STATED PROBLEM 1
Copy out the Penrose transform text starting at "In its most" and ending at "of $Z$ (called cycles).", swapping "correspondence" for "incidence relation" throughout.

TEXT SEGMENT
# Penrose transform

$$ \newcommand{\CP}{\mathbb{CP}} \newcommand{\Gr}{\operatorname{Gr}} $$ A construction from complex integral geometry, its definition very much resembling that of the Radon transform in real integral geometry. It was introduced by R. Penrose in the context of twistor theory [a4] but many mathematicians have introduced transforms which may now be viewed in the same framework.

In its most general formulation, one starts with a correspondence between two spaces $Z$ and $X$. In many cases $Z$ will be a complex manifold but it can also be a CR-manifold or, indeed, a manifold with an involutive or formally integrable structure so that it makes sense to say that a smooth submanifold of $Z$ is complex. The important aspect of the correspondence is that $X$ parameterizes certain compact complex submanifolds of $Z$ (called cycles).

PROVIDED INFORMATION
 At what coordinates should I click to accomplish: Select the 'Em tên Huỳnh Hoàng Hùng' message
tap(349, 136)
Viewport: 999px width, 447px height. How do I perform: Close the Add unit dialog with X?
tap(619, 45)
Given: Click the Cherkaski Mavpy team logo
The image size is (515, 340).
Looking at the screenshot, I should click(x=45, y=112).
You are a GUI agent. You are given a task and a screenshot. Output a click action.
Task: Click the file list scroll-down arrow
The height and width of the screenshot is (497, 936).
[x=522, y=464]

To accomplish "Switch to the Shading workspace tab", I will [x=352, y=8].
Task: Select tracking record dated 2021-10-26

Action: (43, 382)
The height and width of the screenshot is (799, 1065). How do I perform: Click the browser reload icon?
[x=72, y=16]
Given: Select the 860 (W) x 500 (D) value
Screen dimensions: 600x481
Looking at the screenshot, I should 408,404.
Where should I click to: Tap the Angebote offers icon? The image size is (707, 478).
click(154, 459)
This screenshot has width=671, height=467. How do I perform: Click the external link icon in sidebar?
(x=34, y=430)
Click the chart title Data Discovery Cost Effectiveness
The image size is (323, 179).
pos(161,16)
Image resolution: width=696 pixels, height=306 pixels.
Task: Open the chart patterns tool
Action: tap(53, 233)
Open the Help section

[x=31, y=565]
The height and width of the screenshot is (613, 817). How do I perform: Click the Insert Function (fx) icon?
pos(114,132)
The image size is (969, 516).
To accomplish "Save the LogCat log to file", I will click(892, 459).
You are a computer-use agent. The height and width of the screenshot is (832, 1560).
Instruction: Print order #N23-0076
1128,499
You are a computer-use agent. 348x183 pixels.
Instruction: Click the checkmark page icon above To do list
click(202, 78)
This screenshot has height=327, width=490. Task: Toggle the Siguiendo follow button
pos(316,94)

STATED PROBLEM 2
Find each line of the records that contains the string "list", paying attention to case, and copy those lines out.

EXERCISE RESPONSE 1
In its most general formulation, one starts with a incidence relation between two spaces $Z$ and $X$. In many cases $Z$ will be a complex manifold but it can also be a CR-manifold or, indeed, a manifold with an involutive or formally integrable structure so that it makes sense to say that a smooth submanifold of $Z$ is complex. The important aspect of the incidence relation is that $X$ parameterizes certain compact complex submanifolds of $Z$ (called cycles).

EXERCISE RESPONSE 2
Task: Click the file list scroll-down arrow
Instruction: Click the checkmark page icon above To do list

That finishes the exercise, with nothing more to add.